Strategies for btagging calibration using data at CMS

Not scheduled
1m
Auditorium Maximum (Kraków, Poland)

Auditorium Maximum

Kraków, Poland

The Auditorium Maximum of the Jagiellonian University 33 Krupnicza Street 31-123 Kraków
Poster session

Speaker

Jason Keller (University of Nebraska-Lincoln)

Description

The CMS Collaboration is studying several algorithm to discriminate jets coming from the hadronization of b quarks from the lighter background. These will be used to identify top quarks and in searches of the Higgs boson and non-Standard Model processes. A reliable estimate of the performance of these algorithms is therefore crucial, and methods to estimate efficiencies and mistag rates directly on data are needed. While on simulated data it was shown the btagging algorithms are shown to reach adequate performance for standard model and beyond analyses, when searching for the better b efficiency / light rejection, it is definitely not trivial extract and validate these figures on real data. The CMS Monte Carlo simulation, even if tuned for more than 10 years, is in fact not expected to be reliable on the first data, and large discrepancies can also come from the experimental inputs on the production of heavy flavours.

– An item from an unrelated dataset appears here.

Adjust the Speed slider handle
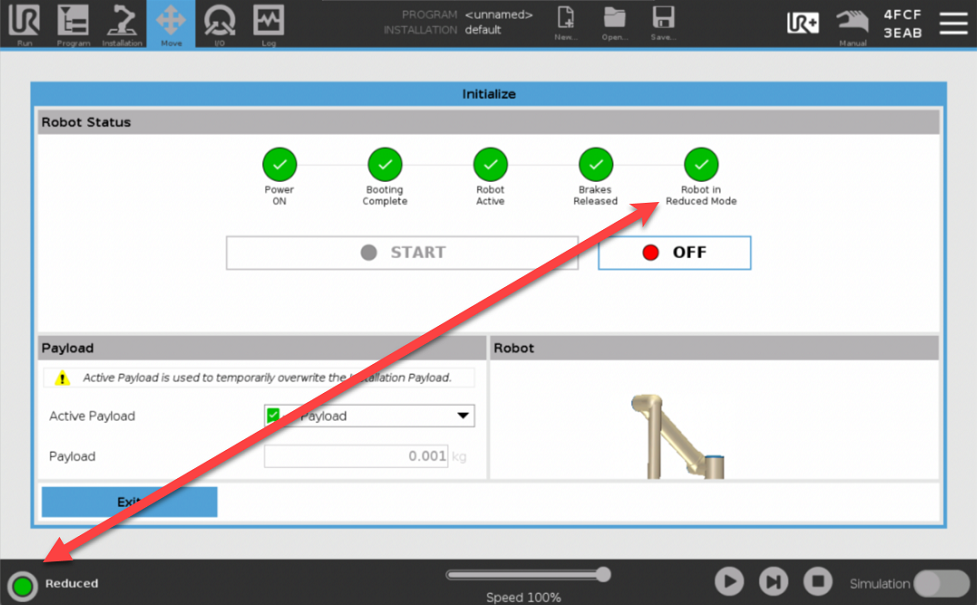This screenshot has height=605, width=977. coord(602,574)
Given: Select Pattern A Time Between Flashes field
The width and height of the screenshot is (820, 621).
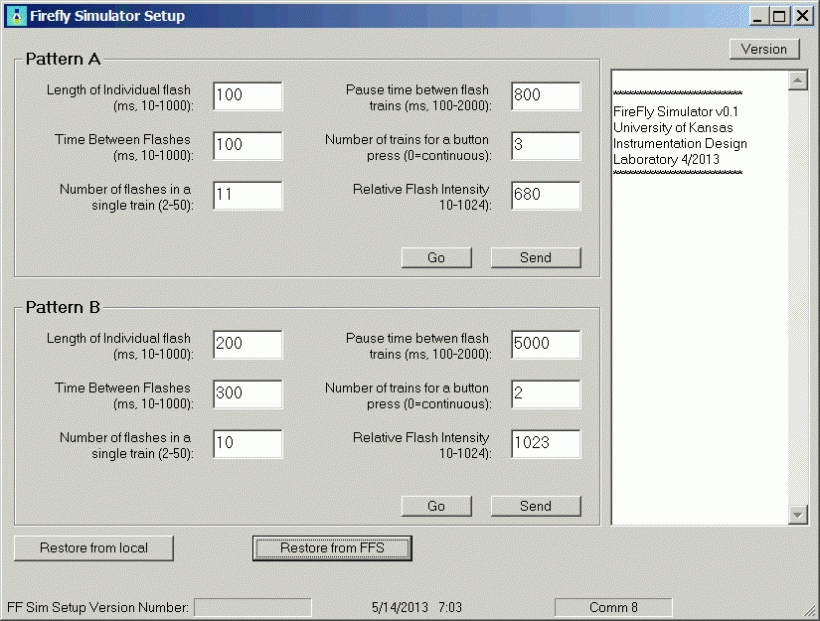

The CMS btagging group has prepared several strategies to extract efficiencies and rejection rates from data, which should work even on the first data (10 pb-1). Three methods are currently studied. The first extracts rejection rates from light quarks looking at tracks with negative impact parameter, and using these distributions to model the mistag rate due to detector effects like resolutions, badly reconstructed tracks etc. The second method uses samples with reconstructed muons; by applying cuts on b-tagging and on the pT of the muon relative to the jet, a system of equations can be constructed which leads to the direct extraction of efficiencies and rejections. The third method uses ttbar events with semi leptonic or fully leptonic W decays, and uses likelyhood-based and event counting based methods to estimate the efficiencies. The strategies here described are studied taking into account the possible startup scenarios of LHC, and are currently being expanded to take into account the miscalibration scenarios (alignment etc) which CMS can show at the startup.